Un autre constat important de cette décomposition des inégalités d’emplois est que de façon stable dans le temps, 60% des inégalités sont au sein de la Wallonie, 20% au sein de la Flandre et 20% entre les deux régions. Cela indique assez clairement qu’une politique de cohésion doit se concentrer en priorité sur les disparités d’emploi au sein de la région Wallonne comme l’indique assez clairement la Figure 1. Un facteur important de de la poursuite de la convergence des taux d’emploi entre villes et communes est la mobilité des travailleurs au travers des navettes (1 travailleurs sur 3 exerce son emploi dans un arrondissement distinct de son domicile).
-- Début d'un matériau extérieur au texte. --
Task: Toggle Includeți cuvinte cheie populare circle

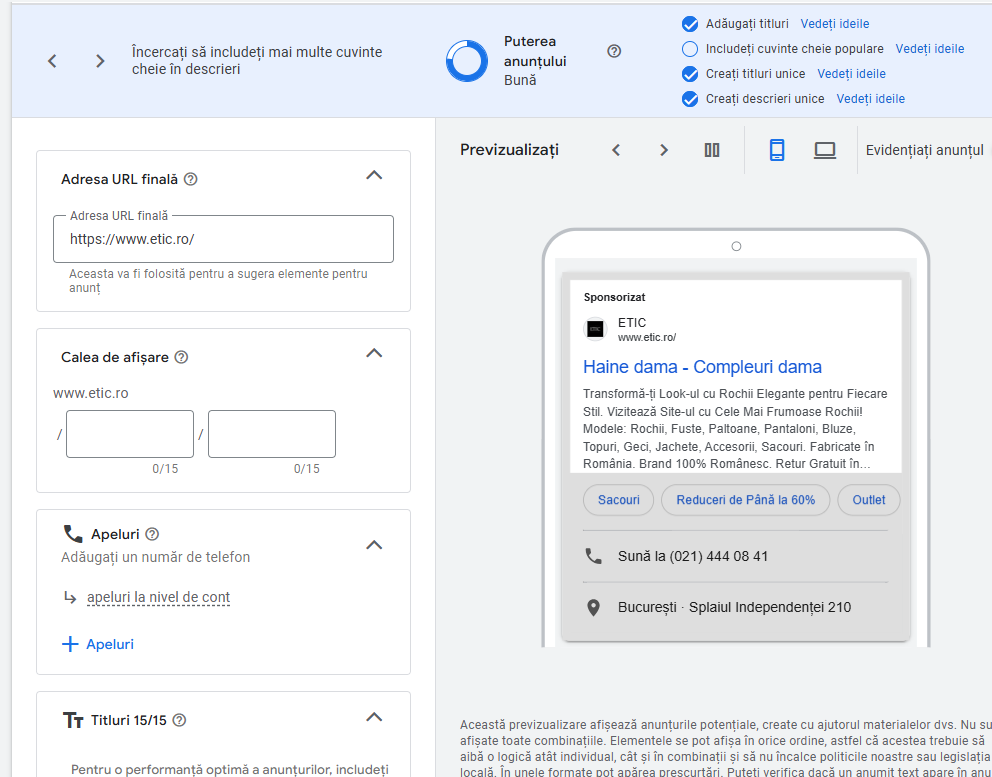Action: 689,49
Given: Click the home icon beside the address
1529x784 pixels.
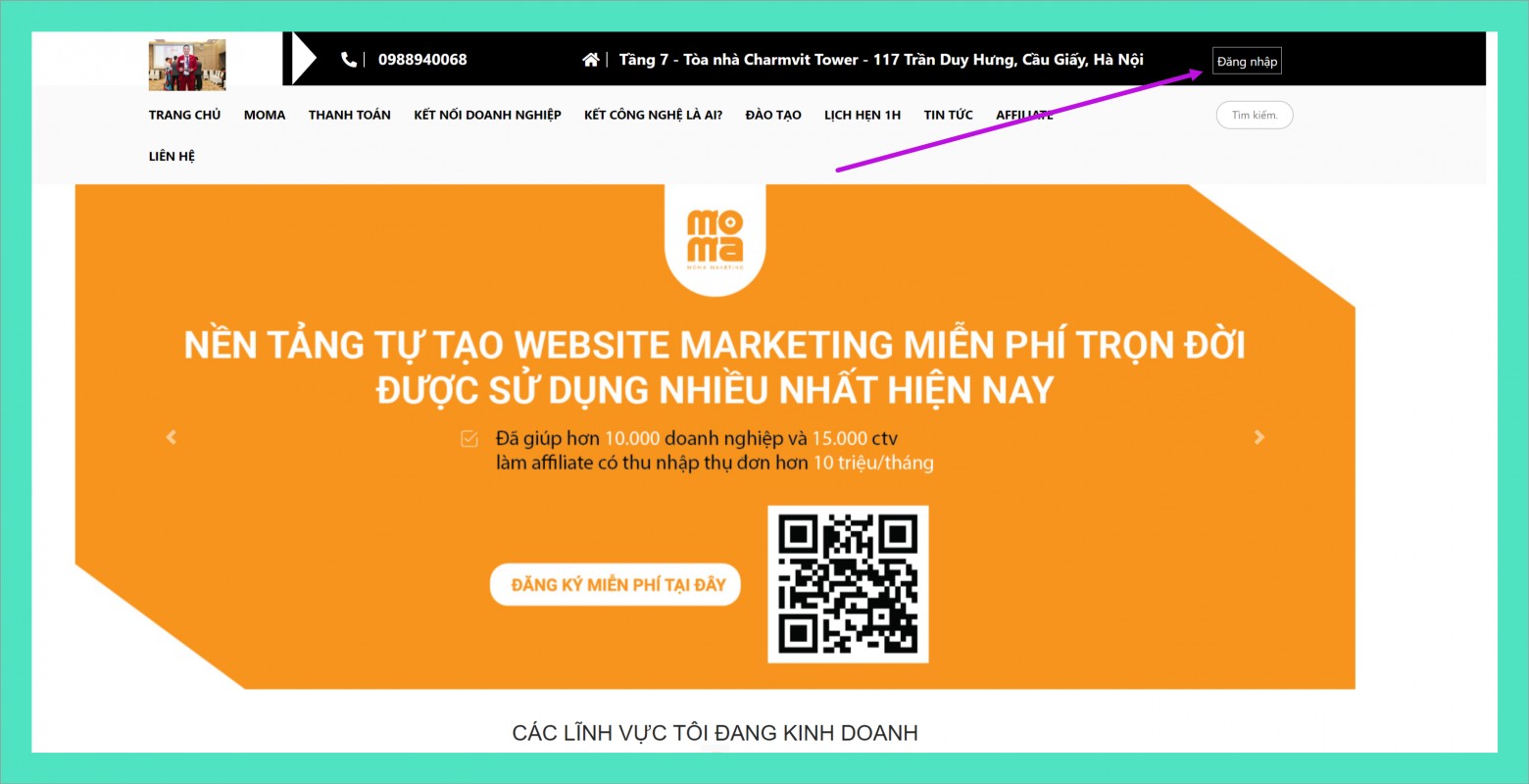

Il faut faire tomber les barrières à la mobilité en investissant dans l’apprentissage du néerlandais chez les francophones et dans les transports publics.

 

[i] Les données Steunpunt Werk sont extraites de plusieurs sources administratives : ONSS, INASTI, INAMI, ONEM, Statbel, DWH AM&SB au sein de la BCSS, BISACes données administratives sont distinctes des données d’enquête comme celles de l’Enquête sur les Forces de Travail (EFT du SPF Economie) utilisées pour des comparaisons internationales. Cette enquête se base sur des réponses aux questions : êtes-vous à l’emploi, sinon en cherchez-vous un ? Etes-vous disponible pour travailler dans un délai donné ? Les erreurs d’échantillonnage et le biais de subjectivité limitent la pertinence de ces données notamment pour la population qui nous intéresse. Au niveau des données administratives, la réglementation du chômage est claire sur l’obligation de rechercher activement un emploi. Les personnes âgées au chômage dispensées de recherche d’emploi sont donc assimilées aux inactifs.

[ii] Dans notre infographie 4, Le GPS de l’emploi des villes et communes, Novembre 2023

[iii] Elevé : au dessus de la moyenne belge, faible : en dessous de la moyenne belge.

[iv] Voir notre infographie 1 les (télé)travailleurs frontaliers en Belgique. Novembre 2023.

[v] Pour une analyse de la convergence au niveau des arrondissement avant 2014, voir  Godin & Hindriks (2015) Disparités et convergence économique : rattrapage économique wallon ? Regards Economiques N°120, Nov 2015.